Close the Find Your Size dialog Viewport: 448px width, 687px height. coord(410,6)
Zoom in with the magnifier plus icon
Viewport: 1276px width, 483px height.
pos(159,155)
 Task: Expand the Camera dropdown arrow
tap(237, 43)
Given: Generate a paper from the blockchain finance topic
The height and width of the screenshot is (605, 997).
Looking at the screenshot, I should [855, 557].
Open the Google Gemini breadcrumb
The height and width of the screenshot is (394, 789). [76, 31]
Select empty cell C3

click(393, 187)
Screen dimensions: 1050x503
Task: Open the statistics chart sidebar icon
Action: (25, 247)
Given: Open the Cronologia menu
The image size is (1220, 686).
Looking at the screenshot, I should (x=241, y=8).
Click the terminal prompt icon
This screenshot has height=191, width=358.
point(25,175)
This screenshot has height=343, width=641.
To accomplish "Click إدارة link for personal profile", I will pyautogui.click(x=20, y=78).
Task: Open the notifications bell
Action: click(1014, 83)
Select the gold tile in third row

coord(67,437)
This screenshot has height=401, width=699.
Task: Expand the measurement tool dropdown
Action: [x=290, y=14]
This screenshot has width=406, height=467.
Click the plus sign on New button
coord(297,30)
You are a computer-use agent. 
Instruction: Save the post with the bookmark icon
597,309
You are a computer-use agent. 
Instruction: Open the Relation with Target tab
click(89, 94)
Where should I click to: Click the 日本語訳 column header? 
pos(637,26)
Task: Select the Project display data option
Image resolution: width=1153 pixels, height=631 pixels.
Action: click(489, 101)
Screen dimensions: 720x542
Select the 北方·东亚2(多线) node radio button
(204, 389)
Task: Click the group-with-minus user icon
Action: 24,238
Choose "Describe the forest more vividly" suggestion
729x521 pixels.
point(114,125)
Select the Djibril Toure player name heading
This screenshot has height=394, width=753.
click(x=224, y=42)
—————
Goal of the exercise. Reproduce all of the records above verbatim, line for line.

Written response.
Close the Find Your Size dialog Viewport: 448px width, 687px height. coord(410,6)
Zoom in with the magnifier plus icon
Viewport: 1276px width, 483px height.
pos(159,155)
 Task: Expand the Camera dropdown arrow
tap(237, 43)
Given: Generate a paper from the blockchain finance topic
The height and width of the screenshot is (605, 997).
Looking at the screenshot, I should [855, 557].
Open the Google Gemini breadcrumb
The height and width of the screenshot is (394, 789). [76, 31]
Select empty cell C3

click(393, 187)
Screen dimensions: 1050x503
Task: Open the statistics chart sidebar icon
Action: (25, 247)
Given: Open the Cronologia menu
The image size is (1220, 686).
Looking at the screenshot, I should (x=241, y=8).
Click the terminal prompt icon
This screenshot has height=191, width=358.
point(25,175)
This screenshot has height=343, width=641.
To accomplish "Click إدارة link for personal profile", I will pyautogui.click(x=20, y=78).
Task: Open the notifications bell
Action: click(1014, 83)
Select the gold tile in third row

coord(67,437)
This screenshot has height=401, width=699.
Task: Expand the measurement tool dropdown
Action: [x=290, y=14]
This screenshot has width=406, height=467.
Click the plus sign on New button
coord(297,30)
You are a computer-use agent. 
Instruction: Save the post with the bookmark icon
597,309
You are a computer-use agent. 
Instruction: Open the Relation with Target tab
click(89, 94)
Where should I click to: Click the 日本語訳 column header? 
pos(637,26)
Task: Select the Project display data option
Image resolution: width=1153 pixels, height=631 pixels.
Action: click(489, 101)
Screen dimensions: 720x542
Select the 北方·东亚2(多线) node radio button
(204, 389)
Task: Click the group-with-minus user icon
Action: 24,238
Choose "Describe the forest more vividly" suggestion
729x521 pixels.
point(114,125)
Select the Djibril Toure player name heading
This screenshot has height=394, width=753.
click(x=224, y=42)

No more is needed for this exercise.